Exercise details
From the line that contains "Image resolution: width=644" down to the last line of the data below, restate every line word for word, skipping any images.

Given data
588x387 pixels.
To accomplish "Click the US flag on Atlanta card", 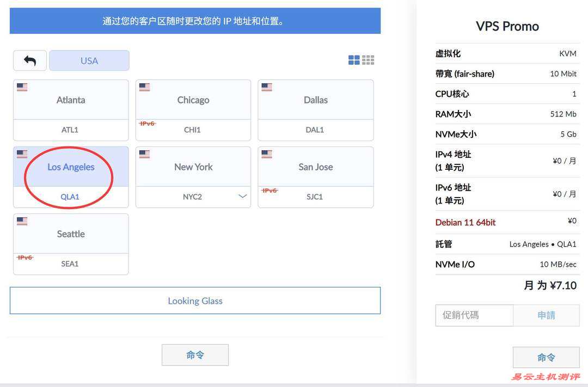I will coord(22,87).
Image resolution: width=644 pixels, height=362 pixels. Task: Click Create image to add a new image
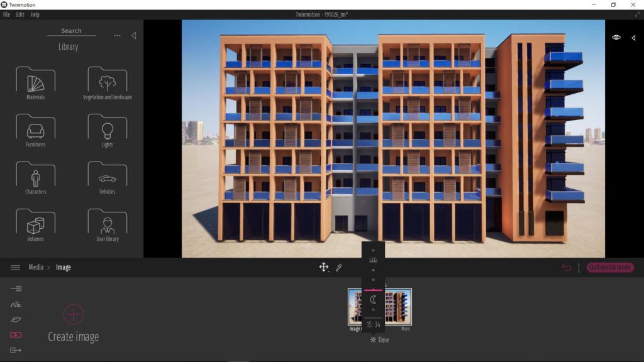pos(73,314)
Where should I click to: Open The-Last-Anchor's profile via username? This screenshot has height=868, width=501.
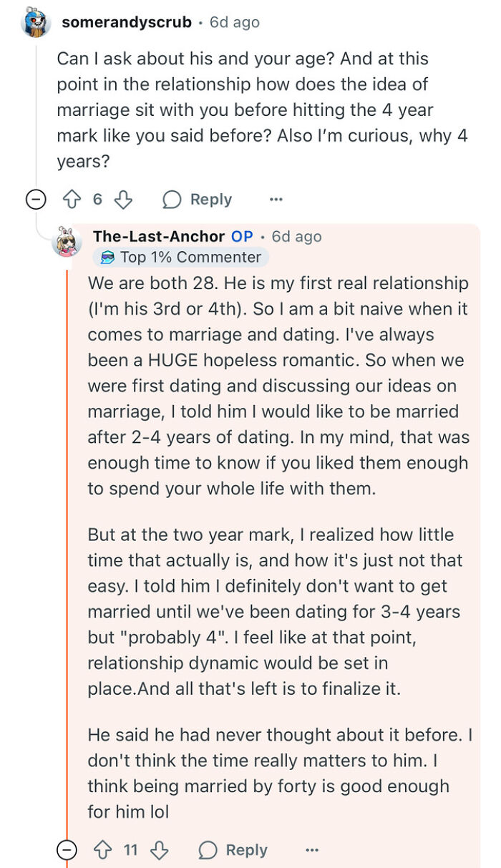[161, 236]
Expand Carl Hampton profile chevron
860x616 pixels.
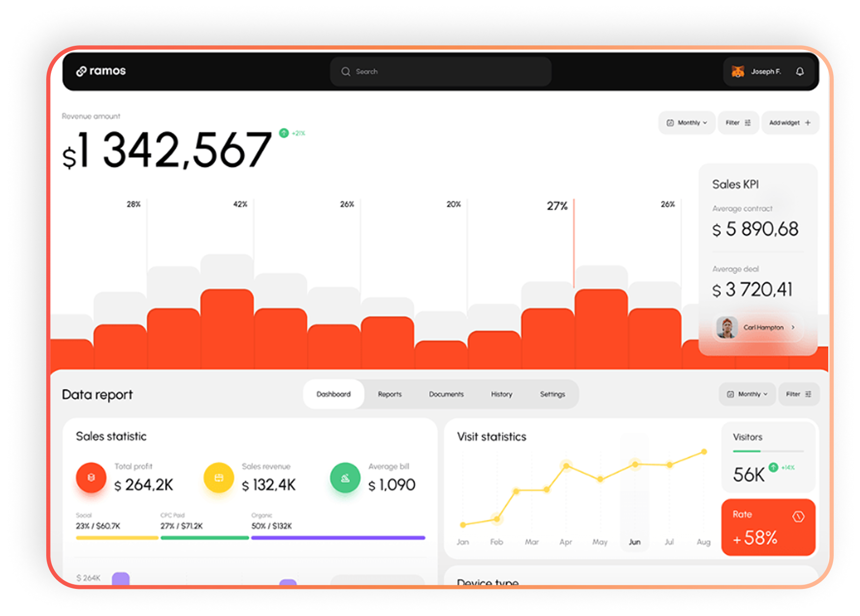[x=793, y=327]
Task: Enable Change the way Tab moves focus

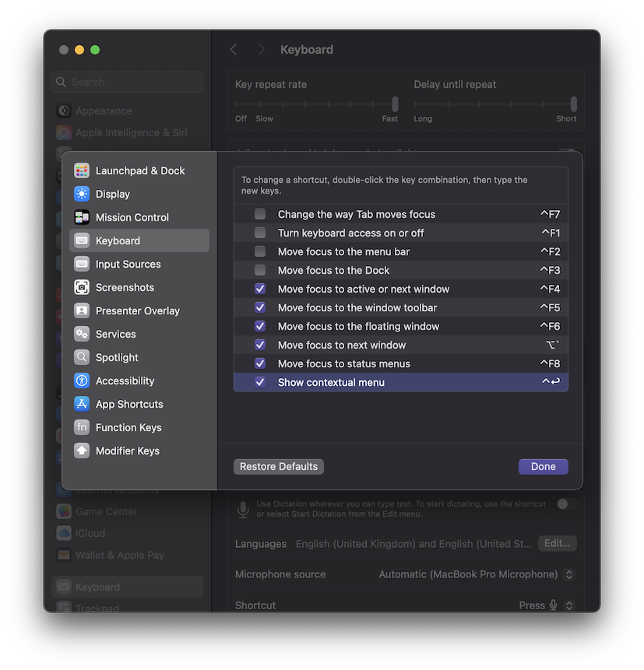Action: click(x=260, y=214)
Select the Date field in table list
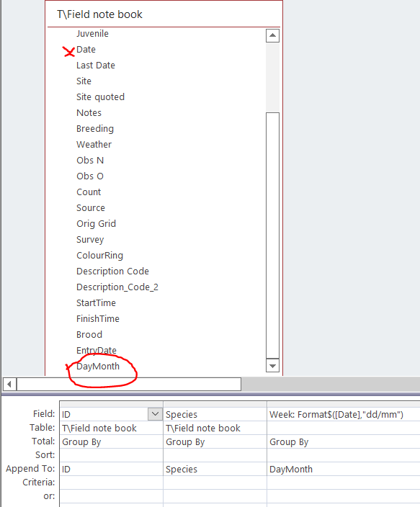 (86, 50)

Output of the task
Image resolution: width=644 pixels, height=362 pixels. Task: Click Create image to add a new image
pos(73,314)
Where should I click to: Open The-Last-Anchor's profile via username? This screenshot has height=868, width=501.
[161, 236]
Expand Carl Hampton profile chevron
860x616 pixels.
[x=793, y=327]
Task: Enable Change the way Tab moves focus

Action: click(x=260, y=214)
Select the Date field in table list
 (86, 50)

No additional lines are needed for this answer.